After a six-month period of thorough repairs inside the church, under supervision of architect Carl-Johan Slotte, the church was rededicated on June 22, 1985. The heating system is now electric, a fire alarm and fire extinguishing system was installed, the lighting was partly renewed, and a new coat of paint was applied. The chancel has a new, more open appearance. Music has an important role in the life of the church, and now there is plenty of space for our choirs and orchestra.
The 16-stop organ up front, built by a local firm, was installed in 1990. The older, 27-stop organ dates back to 1929.
Christmastime services and summertime confirmation services fill the 550-seat church to capacity. On an average, 170 people gather together for the worship services which, in most Finnish churches, take place at 10 a.m. on Sundays and church holidays.
The first burials in the graveyard surrounding the main church took place just a few years after its dedication in 1772.

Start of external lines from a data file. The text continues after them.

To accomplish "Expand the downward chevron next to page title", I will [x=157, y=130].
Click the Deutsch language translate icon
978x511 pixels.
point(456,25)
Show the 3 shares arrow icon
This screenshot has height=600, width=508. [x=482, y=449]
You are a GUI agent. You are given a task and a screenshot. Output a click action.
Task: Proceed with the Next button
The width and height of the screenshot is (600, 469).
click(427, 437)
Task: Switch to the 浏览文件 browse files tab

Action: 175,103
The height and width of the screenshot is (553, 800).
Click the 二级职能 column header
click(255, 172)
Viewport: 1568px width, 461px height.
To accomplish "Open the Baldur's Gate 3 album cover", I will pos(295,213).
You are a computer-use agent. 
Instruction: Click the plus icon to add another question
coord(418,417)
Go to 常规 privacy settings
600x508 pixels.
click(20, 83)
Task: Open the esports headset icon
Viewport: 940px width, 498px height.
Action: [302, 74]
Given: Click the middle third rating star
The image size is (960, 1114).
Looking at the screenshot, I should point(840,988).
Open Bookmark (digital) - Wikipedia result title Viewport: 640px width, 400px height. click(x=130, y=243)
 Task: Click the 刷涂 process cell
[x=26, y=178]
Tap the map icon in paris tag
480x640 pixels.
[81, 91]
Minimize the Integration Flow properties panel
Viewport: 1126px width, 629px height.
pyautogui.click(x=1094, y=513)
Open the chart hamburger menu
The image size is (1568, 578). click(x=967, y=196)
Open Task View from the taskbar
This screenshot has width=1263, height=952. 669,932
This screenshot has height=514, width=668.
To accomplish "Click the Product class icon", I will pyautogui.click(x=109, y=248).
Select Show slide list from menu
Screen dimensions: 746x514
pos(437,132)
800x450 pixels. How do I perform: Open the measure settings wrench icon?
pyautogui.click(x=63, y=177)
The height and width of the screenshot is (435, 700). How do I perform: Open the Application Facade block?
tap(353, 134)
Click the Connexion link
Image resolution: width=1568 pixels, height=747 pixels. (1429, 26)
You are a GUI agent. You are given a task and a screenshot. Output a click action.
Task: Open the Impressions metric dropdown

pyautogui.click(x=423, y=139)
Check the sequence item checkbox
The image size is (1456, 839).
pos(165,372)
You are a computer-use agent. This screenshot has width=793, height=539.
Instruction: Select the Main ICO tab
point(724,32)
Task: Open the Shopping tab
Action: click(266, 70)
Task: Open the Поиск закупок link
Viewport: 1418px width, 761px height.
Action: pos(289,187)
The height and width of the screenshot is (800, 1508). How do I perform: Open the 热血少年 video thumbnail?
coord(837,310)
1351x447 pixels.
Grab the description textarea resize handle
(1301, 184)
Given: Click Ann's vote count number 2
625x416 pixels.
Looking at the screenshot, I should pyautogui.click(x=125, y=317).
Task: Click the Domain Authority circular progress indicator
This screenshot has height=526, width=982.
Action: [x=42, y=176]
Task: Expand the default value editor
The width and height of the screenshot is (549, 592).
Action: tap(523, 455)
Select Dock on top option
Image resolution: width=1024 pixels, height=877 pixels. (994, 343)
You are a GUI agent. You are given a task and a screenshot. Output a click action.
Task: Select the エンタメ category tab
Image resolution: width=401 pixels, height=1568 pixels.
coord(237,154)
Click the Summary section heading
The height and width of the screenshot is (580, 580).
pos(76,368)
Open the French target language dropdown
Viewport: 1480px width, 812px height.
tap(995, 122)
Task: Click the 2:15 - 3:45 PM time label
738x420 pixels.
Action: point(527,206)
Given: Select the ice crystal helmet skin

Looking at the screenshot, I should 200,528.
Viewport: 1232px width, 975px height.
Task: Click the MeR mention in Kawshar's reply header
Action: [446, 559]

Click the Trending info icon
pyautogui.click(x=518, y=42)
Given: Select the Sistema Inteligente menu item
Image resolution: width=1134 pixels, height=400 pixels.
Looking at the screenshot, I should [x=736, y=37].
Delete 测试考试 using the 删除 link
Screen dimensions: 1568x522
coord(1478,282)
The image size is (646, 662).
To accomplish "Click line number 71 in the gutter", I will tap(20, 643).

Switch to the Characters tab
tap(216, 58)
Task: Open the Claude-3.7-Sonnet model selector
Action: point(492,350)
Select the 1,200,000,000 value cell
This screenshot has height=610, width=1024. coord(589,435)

Outside the church, you can see a beautifully kept area of 232 graves of soldiers killed in World War II. The solemnity of that spot is further enhanced by a war memorial, sculpted by Heikki Varja and unveiled in 1951. Another memorial, on the edge of the graveyard close by, commemorates the dead resting in the soil of Finnish territory ceded to the Soviet Union as a result of World War II.
Finns like to visit the graves of their loved ones, and the gravesites are kept in good repair. In the summertime the Finnish cemeteries are flower-studded parks, and on Christmas Eve the darkness of the graveyards is dispelled by an ocean of candles.
Since 1890, most burials have taken place in the cemetery situated some two miles northwest of the church.